13 de julho de 2009

Entrelinhas indizíveis

Eu escrevo o indizível. Preencho as entrelinhas com segredos, com verdades que desejo manter ocultas. Recheio cada entrelinha com verdades que apenas meu coração conhece, que apenas aqueles olhos castanhos conseguem ver, verdades chistosas que só aquele sorriso largo, alvo, notável, compreende a graça.

Escrevo sim o indizível. Anoto aqui, sem querer querendo, cada sentença que jamais vou admitir. Rio só, sorrio.
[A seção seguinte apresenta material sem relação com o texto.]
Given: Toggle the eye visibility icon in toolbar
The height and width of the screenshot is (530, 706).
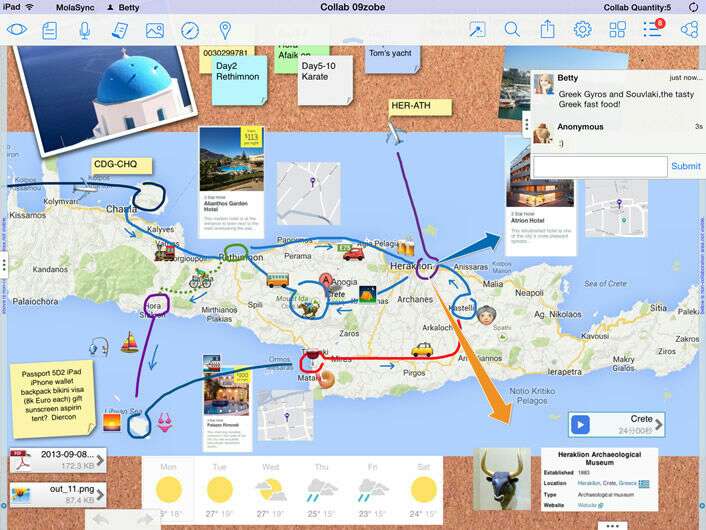Looking at the screenshot, I should (x=17, y=30).
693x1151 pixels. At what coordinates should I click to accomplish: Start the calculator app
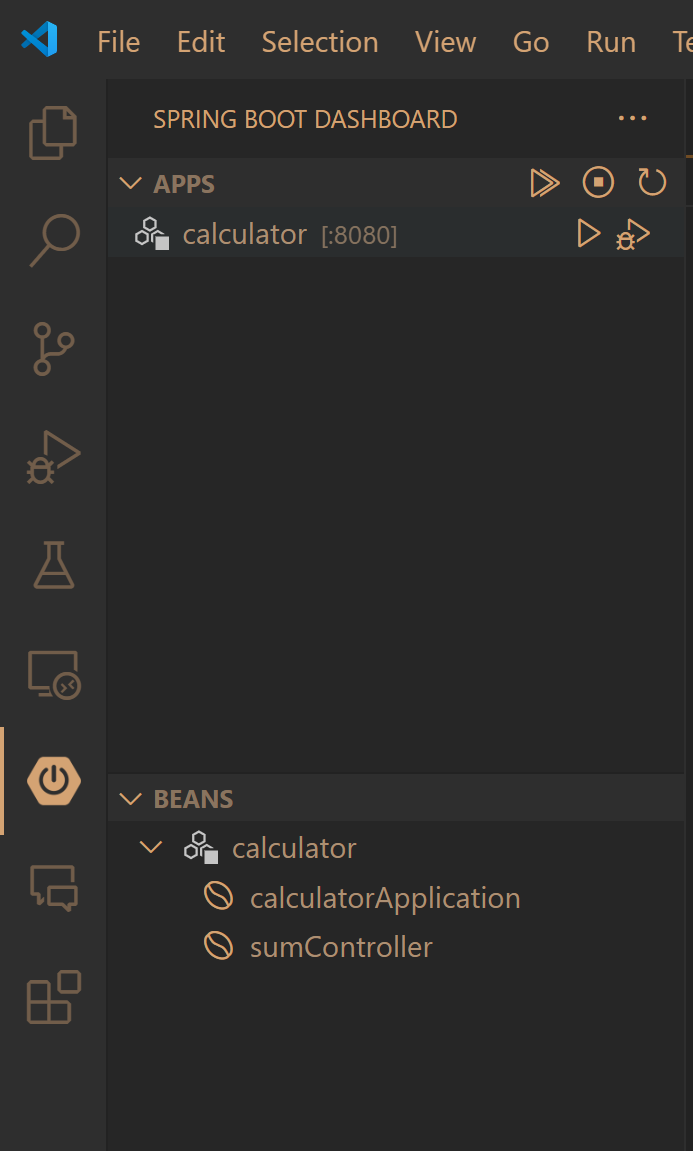[x=589, y=234]
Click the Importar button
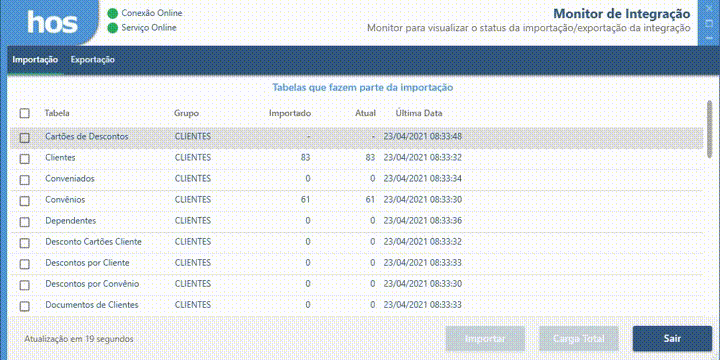The width and height of the screenshot is (720, 360). [x=485, y=339]
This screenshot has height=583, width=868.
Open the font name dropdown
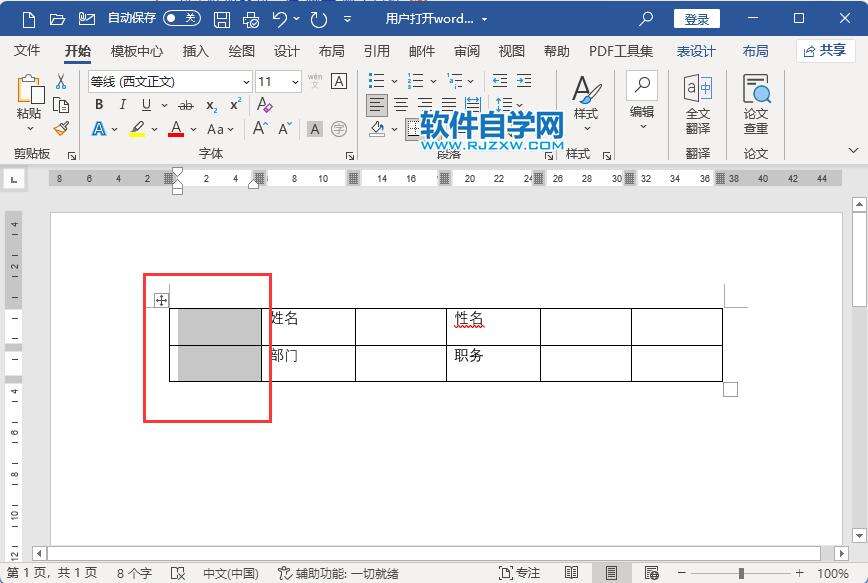click(x=246, y=82)
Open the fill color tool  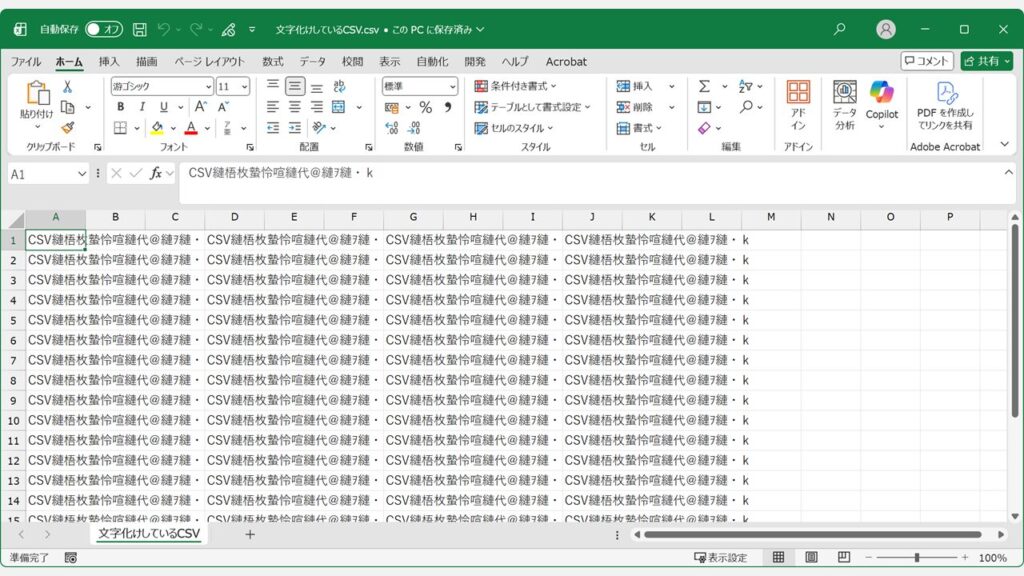[x=155, y=128]
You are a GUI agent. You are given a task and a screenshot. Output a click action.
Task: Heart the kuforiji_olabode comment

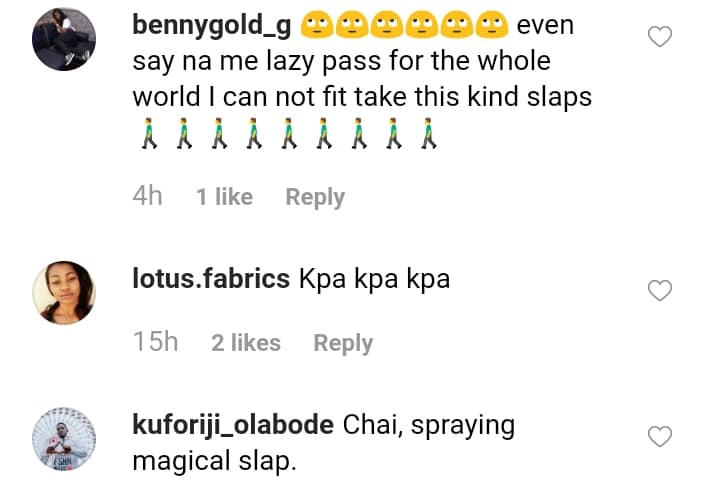click(x=660, y=437)
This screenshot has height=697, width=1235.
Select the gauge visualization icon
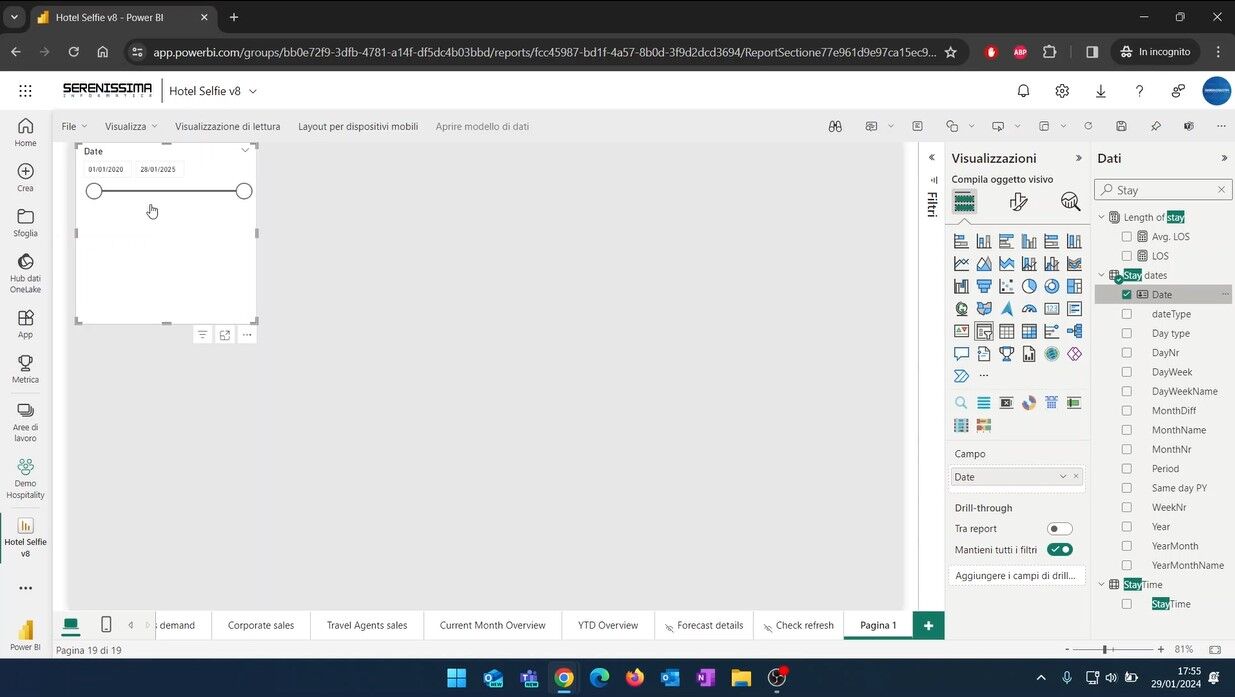point(1029,309)
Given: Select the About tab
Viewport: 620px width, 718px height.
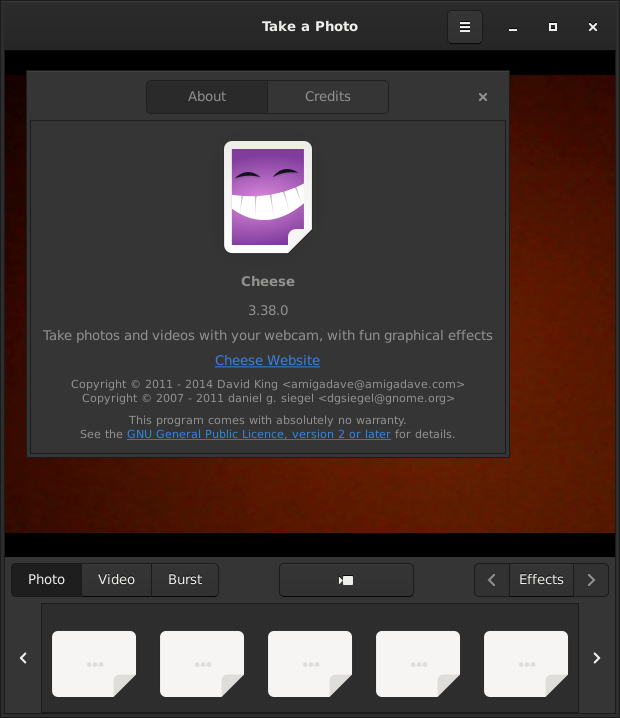Looking at the screenshot, I should tap(207, 97).
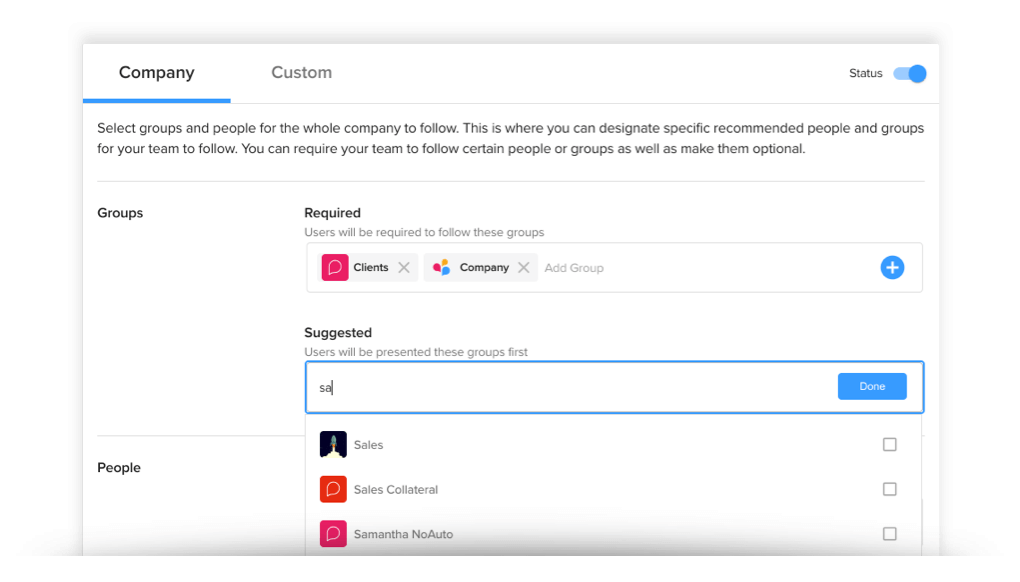Click the Add Group field in Required

coord(574,268)
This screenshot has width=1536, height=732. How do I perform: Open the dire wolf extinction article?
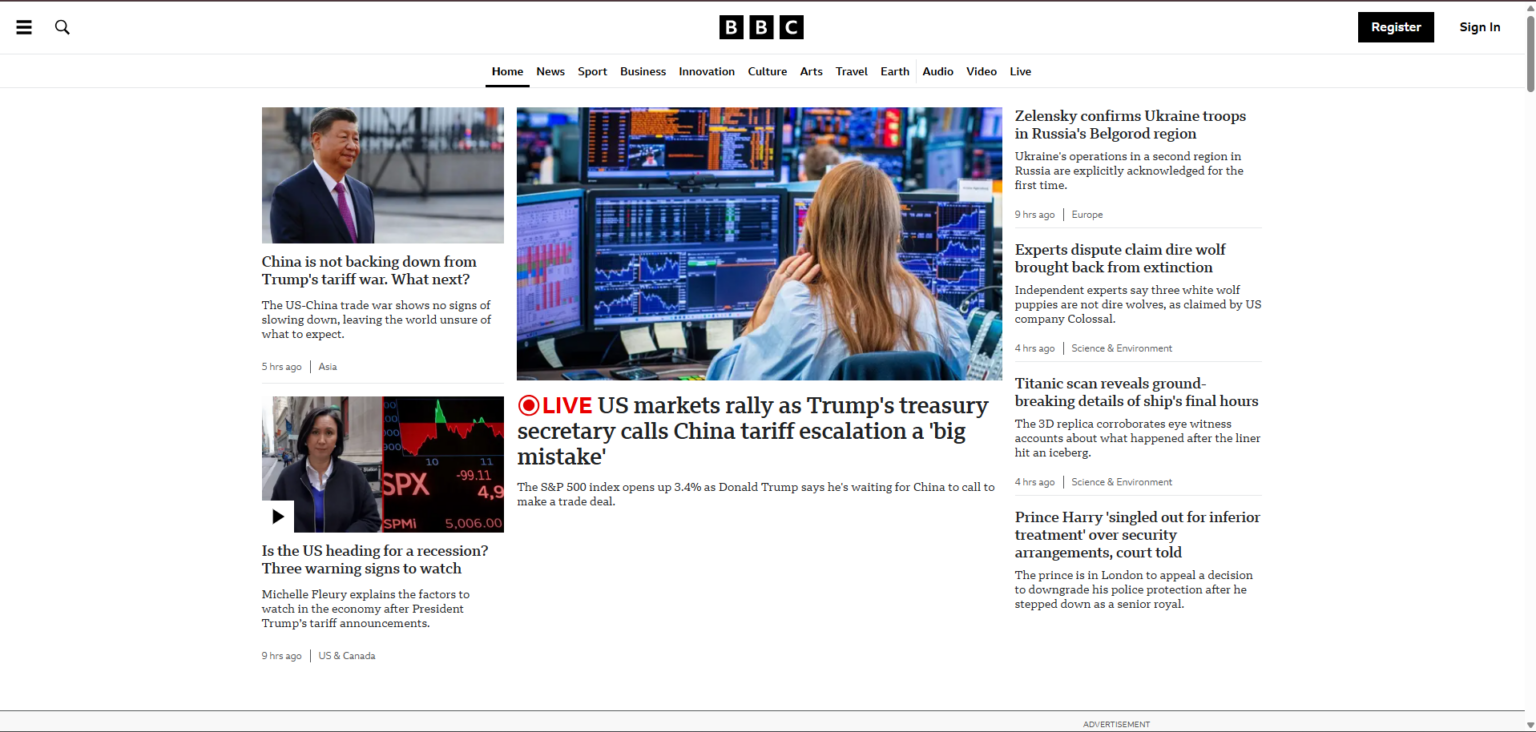point(1119,258)
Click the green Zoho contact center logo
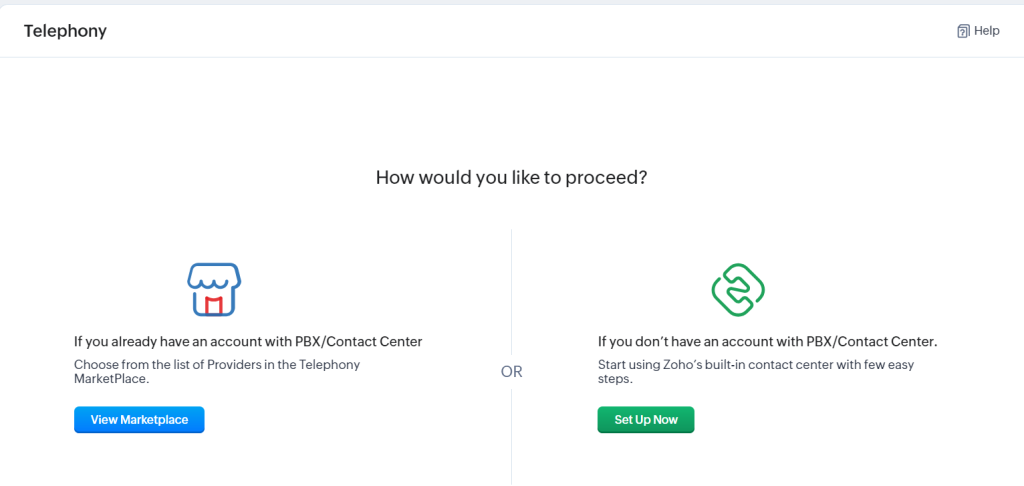1024x486 pixels. (x=737, y=288)
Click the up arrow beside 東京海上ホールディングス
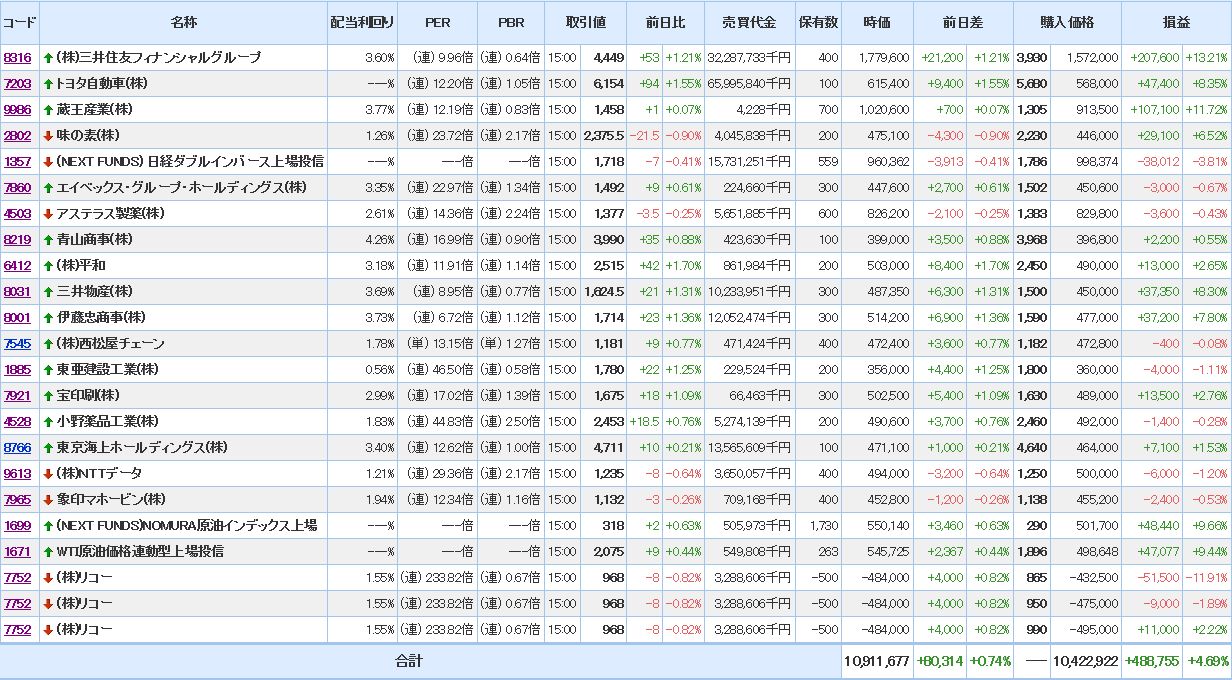This screenshot has width=1232, height=680. pos(48,447)
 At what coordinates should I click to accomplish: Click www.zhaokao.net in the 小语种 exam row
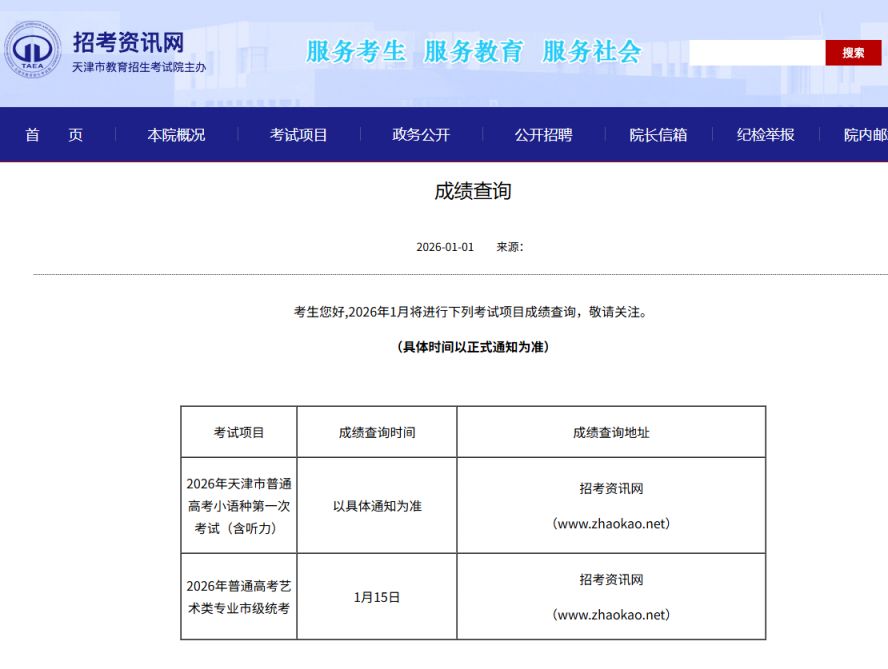[x=611, y=523]
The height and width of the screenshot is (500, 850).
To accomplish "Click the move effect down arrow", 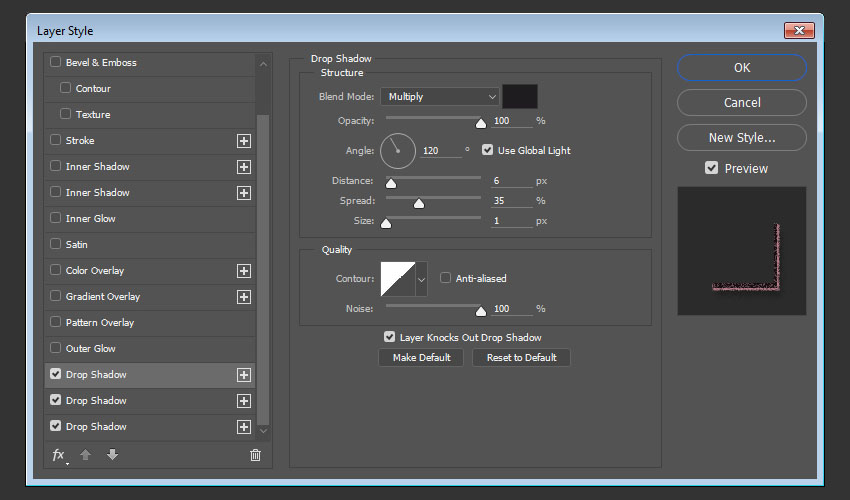I will click(x=112, y=455).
Descrevo sensações trazidas pela leveza desse doce e subtil afeto, sentimento que por aqui resolveu atracar-se.

Das lembranças, que são poucas e quase nulas, aprecio mais as que inventei. Recordo-me de tudo o que ainda não aconteceu. Colho, maduros e saborosos, os frutos de minha imaginação: as tardes no cinema, o leve e tímido resvalar das mãos enquanto caminhávamos lado a lado no parque. Lembro-me também dos olhares trocados, dos carinhos acanhados, do cuidado e das gentilezas trocadas. Guardo na memória os tenros frutos da minha mente, coisas que só aconteceram aqui dentro de mim e que agora partilho despudoradamente.

A cada nova linha, uma nova sensação deixada e registrada no espaço em branco que agora é a tela do computador, mas que poderia perpetuar-se também nas páginas alvas do velhos cadernos da faculdade, ondem também se encontram muitas cartas não entregues.